Quiero pensar que la filosofía va siempre a zaga de la vida.
Supongo que primero viene la experiencia y luego la reflexión.
Imagino que en algún momento de nuestra historia sentimos por primera vez la llamada "angustia existencial", que después poco a poco nos fuimos comiendo el tarro, le pusimos la etiqueta y abrimos la factoría del existencialismo.
Por una vez quisiera invertir los términos.
Lo que planteo es empezar por la corriente filosófica y después ya veremos si nos vamos trabajando la posibilidad de encontrar la experiencia.
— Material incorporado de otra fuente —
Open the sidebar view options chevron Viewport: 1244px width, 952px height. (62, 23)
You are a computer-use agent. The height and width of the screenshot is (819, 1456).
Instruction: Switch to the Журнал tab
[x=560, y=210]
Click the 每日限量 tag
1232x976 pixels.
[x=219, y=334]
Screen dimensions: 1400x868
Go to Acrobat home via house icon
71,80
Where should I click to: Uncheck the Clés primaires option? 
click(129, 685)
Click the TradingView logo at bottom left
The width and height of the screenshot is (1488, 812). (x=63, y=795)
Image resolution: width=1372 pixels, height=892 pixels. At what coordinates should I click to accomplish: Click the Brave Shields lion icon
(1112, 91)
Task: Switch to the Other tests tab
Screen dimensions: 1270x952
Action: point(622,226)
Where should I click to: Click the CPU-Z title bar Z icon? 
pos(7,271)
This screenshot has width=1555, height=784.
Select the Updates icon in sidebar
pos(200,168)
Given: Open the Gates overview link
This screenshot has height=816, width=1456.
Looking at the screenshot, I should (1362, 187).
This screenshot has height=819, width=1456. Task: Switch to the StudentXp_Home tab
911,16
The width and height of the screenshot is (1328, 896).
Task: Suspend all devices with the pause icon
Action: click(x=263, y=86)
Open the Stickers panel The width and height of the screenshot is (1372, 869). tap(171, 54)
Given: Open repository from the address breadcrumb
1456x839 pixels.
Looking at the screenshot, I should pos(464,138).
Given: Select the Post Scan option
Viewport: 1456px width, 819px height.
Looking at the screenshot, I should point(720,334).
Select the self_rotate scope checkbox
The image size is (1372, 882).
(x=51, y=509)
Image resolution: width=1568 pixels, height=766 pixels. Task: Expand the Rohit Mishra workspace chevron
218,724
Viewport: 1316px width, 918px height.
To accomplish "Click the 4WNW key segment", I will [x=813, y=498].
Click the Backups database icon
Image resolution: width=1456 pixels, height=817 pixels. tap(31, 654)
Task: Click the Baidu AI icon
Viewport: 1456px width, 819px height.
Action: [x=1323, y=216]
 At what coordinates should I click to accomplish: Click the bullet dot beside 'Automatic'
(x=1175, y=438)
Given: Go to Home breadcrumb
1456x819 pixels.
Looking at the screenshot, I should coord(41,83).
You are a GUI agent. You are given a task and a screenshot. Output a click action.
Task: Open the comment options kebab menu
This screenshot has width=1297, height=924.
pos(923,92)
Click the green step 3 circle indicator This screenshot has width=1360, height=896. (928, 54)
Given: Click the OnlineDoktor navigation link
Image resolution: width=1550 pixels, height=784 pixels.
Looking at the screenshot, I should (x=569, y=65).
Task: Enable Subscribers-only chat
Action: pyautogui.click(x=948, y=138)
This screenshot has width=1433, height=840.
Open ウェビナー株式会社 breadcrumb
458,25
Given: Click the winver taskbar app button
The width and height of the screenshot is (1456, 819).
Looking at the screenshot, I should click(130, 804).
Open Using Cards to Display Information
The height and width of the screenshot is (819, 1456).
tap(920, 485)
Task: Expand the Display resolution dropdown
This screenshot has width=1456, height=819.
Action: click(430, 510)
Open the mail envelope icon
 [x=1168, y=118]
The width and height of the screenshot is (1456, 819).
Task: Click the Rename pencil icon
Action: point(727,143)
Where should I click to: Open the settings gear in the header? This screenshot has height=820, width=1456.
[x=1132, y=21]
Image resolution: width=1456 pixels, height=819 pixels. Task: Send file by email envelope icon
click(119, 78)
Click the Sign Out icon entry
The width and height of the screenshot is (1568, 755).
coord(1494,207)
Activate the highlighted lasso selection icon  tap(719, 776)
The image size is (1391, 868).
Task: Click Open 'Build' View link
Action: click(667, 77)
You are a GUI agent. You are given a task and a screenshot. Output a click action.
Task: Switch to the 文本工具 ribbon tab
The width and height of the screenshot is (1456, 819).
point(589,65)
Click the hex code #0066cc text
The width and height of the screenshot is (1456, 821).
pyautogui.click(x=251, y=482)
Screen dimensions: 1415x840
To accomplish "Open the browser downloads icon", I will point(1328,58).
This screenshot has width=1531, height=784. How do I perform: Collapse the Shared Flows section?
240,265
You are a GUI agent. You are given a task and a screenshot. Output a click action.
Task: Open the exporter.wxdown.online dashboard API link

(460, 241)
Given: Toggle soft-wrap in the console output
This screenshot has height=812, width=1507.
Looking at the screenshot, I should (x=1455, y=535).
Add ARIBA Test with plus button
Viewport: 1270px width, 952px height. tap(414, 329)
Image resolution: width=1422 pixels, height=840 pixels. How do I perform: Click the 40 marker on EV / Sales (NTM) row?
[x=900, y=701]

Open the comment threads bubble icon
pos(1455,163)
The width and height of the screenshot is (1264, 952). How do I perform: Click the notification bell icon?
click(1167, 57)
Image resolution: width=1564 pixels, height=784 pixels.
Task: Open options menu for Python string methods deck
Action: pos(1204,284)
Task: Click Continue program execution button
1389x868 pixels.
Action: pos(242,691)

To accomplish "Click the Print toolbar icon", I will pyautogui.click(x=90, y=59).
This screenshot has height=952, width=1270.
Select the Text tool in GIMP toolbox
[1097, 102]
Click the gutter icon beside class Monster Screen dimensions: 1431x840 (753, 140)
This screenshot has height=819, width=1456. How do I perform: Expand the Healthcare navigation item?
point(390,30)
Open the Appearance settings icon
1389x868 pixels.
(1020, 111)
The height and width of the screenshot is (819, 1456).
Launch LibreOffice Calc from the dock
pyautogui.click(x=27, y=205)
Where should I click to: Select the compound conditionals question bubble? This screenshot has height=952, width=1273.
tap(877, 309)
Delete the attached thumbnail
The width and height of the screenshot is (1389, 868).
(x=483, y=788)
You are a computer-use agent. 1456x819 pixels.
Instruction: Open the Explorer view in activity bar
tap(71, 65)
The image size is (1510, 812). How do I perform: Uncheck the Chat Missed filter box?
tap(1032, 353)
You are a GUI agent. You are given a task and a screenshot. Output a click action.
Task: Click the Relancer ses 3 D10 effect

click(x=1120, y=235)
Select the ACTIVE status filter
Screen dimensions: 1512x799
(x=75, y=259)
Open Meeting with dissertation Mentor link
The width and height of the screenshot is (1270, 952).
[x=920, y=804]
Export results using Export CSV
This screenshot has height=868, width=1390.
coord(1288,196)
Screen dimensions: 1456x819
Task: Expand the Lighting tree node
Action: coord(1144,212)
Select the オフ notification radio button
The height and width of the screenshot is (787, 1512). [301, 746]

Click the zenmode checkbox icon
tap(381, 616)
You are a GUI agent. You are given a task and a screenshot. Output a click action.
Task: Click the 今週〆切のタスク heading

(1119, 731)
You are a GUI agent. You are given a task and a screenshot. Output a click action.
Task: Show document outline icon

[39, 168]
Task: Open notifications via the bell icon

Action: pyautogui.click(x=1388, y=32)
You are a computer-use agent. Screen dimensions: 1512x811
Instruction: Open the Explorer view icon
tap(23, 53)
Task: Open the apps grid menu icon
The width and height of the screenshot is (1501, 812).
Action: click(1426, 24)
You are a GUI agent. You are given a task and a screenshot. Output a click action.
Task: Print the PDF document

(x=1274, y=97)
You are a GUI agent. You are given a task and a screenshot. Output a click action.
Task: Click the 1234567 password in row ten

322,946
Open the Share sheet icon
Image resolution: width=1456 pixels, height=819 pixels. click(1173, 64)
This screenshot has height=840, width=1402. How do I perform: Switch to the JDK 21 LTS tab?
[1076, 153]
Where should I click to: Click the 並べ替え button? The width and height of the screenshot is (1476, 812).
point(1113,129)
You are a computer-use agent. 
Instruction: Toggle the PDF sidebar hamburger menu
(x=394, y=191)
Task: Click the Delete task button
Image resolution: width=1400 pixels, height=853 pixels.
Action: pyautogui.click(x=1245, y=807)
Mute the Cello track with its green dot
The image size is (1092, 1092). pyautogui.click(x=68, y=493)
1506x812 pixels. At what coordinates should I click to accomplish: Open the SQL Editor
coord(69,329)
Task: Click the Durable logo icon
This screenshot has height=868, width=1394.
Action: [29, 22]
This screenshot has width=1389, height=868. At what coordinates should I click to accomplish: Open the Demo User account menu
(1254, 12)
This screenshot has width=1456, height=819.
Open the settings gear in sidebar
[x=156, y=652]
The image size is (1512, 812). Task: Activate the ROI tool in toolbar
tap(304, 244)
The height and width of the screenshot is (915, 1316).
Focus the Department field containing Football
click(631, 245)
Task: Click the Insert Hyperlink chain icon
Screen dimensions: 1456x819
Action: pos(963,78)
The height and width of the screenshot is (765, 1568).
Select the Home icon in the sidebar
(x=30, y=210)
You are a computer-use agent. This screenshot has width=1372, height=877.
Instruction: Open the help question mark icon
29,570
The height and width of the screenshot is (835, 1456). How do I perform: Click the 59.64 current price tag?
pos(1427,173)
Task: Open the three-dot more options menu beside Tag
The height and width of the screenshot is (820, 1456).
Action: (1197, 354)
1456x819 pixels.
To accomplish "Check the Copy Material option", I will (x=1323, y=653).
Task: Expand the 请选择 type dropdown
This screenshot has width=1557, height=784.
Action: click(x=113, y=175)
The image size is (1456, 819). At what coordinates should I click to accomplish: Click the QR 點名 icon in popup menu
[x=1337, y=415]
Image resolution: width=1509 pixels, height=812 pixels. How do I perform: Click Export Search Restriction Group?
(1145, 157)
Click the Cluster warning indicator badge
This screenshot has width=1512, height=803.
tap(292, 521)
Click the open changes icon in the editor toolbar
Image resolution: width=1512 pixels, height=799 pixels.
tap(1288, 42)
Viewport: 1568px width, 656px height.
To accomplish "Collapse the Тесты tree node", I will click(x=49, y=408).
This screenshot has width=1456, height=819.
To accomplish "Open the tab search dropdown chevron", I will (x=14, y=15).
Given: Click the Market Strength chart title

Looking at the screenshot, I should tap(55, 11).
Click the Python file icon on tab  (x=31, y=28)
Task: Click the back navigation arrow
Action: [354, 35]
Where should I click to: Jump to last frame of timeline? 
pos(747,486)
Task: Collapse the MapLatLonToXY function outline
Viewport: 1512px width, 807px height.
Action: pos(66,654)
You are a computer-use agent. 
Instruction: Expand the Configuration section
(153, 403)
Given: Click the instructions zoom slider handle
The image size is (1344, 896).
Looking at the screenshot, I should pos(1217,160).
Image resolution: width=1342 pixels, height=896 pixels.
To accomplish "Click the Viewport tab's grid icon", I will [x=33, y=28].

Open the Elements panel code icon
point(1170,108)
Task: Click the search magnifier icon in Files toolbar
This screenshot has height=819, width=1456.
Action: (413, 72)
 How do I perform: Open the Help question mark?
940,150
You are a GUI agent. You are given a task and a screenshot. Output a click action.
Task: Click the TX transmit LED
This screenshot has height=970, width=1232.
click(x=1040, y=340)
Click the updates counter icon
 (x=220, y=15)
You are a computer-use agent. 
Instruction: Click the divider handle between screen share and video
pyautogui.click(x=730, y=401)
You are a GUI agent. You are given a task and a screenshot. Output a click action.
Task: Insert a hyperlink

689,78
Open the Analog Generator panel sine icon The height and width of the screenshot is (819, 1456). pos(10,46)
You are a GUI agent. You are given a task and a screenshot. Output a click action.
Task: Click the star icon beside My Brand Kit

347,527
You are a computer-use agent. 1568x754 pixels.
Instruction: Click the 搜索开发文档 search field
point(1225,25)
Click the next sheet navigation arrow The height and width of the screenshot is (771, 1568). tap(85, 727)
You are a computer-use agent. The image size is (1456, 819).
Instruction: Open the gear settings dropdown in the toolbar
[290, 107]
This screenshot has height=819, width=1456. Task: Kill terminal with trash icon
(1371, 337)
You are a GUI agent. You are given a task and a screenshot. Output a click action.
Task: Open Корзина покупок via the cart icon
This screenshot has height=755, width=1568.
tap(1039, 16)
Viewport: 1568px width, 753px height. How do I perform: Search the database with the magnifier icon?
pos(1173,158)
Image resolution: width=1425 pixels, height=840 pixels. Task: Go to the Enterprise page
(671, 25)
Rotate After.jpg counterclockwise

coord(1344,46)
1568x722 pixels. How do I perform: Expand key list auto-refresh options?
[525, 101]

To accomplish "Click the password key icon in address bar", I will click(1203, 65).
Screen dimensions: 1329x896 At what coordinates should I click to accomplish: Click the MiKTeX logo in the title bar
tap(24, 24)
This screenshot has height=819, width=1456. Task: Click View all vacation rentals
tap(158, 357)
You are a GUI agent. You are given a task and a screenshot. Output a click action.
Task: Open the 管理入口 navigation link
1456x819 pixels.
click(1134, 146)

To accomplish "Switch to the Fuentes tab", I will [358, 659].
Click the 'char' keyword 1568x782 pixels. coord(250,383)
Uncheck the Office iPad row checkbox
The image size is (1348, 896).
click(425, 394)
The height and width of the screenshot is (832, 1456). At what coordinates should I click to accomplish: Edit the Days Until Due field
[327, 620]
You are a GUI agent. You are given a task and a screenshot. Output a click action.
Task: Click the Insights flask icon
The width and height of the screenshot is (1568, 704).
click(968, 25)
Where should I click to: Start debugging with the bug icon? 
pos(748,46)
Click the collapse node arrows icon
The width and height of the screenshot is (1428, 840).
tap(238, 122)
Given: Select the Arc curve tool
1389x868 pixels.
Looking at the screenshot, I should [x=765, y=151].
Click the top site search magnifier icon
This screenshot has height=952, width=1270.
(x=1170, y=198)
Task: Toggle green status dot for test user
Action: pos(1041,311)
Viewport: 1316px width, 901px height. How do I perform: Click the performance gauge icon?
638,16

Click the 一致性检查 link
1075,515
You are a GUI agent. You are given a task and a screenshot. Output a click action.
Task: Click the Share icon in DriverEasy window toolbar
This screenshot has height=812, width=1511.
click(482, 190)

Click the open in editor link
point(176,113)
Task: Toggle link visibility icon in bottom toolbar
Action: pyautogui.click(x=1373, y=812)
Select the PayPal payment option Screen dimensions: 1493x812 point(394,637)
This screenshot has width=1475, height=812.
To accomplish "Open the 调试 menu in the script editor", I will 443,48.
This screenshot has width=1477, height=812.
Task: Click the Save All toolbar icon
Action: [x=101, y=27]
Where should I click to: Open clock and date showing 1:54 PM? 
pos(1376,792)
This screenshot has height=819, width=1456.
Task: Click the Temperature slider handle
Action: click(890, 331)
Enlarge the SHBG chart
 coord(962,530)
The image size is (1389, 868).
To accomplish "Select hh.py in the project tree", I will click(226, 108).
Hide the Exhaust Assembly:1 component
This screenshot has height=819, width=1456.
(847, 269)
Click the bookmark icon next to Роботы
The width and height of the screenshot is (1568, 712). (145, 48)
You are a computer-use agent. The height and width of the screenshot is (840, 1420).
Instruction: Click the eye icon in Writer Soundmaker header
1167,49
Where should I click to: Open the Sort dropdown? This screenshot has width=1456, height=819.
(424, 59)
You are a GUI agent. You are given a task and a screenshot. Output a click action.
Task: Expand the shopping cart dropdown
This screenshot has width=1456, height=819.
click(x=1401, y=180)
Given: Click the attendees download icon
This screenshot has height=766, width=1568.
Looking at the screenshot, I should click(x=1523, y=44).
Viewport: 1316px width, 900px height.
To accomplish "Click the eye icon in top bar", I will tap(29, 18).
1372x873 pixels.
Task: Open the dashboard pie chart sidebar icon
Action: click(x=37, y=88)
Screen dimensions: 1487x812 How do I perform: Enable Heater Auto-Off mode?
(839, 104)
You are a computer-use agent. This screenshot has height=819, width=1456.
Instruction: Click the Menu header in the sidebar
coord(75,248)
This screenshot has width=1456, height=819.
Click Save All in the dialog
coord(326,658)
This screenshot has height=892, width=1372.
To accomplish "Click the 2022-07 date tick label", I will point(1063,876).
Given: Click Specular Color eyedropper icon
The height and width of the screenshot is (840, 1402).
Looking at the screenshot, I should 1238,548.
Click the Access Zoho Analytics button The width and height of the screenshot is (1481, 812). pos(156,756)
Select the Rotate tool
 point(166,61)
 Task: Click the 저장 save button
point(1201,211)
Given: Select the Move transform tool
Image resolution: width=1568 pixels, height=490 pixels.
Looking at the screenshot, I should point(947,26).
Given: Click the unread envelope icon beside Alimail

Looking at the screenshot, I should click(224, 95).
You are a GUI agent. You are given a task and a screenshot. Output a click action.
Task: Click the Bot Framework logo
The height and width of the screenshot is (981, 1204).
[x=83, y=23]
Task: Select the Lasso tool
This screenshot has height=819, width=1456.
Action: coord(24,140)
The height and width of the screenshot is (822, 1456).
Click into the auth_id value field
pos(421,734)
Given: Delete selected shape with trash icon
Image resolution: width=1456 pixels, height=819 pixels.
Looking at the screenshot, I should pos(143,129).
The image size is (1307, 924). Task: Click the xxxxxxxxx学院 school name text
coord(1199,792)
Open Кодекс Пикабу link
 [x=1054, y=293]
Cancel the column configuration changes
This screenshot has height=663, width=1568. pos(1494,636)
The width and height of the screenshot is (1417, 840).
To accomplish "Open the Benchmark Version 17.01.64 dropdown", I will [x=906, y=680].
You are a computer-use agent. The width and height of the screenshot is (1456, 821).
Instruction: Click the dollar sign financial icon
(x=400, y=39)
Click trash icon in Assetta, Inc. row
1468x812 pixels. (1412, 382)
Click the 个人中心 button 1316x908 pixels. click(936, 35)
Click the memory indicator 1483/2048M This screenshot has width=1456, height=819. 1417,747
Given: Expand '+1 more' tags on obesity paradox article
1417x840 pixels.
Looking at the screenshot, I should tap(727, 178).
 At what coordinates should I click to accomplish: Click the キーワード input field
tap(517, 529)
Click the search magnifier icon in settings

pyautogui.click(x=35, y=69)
Propongo darle la vuelta como a un calcetín.
Cambiar la echazón, ese supuesto "ser ahí" que se supone que somos, arrojado en medio de la nada; propongo sustituir la echazón, digo, por la eyección, por la enérgica proyección de ese presunto serahimismo absurdo hacia fuera de la nada, que al fin y al cabo no viene a ser más que una palabra vacía inventada por nosotros, tan palabra y tan vacía como el todo.
Onán derramó su semilla en la tierra y pagó con su vida el desacato al mandato divino.
Pues bien. Propongo que nos eyaculemos a nosotros mismos, que nos corramos desvergonzadamente en una riada de lefa metafísica, preñada de sentido, de significado; que nos vaciemos cada segundo hasta la última gota de todo aquello que nos constituye en semilla vital.
¿Miedo a morir? La condena a muerte no nos es desconocida.
Por tanto, con toda humildad, y para uso estrictamente personal, en este momento me dispongo a fundar solemnemente una nueva escuela filosófica: el omsilaicnetsixe.
Y desde hoy prometo poner manos a la obra para experimentar hasta donde me sea posible el "gusto existencial", faro (y falo) orientador de mi periplo filosófico.
Si te apetece, agradecería tu ayuda. De sobra es sabido que en compañía los trabajos manuales son mucho más divertidos.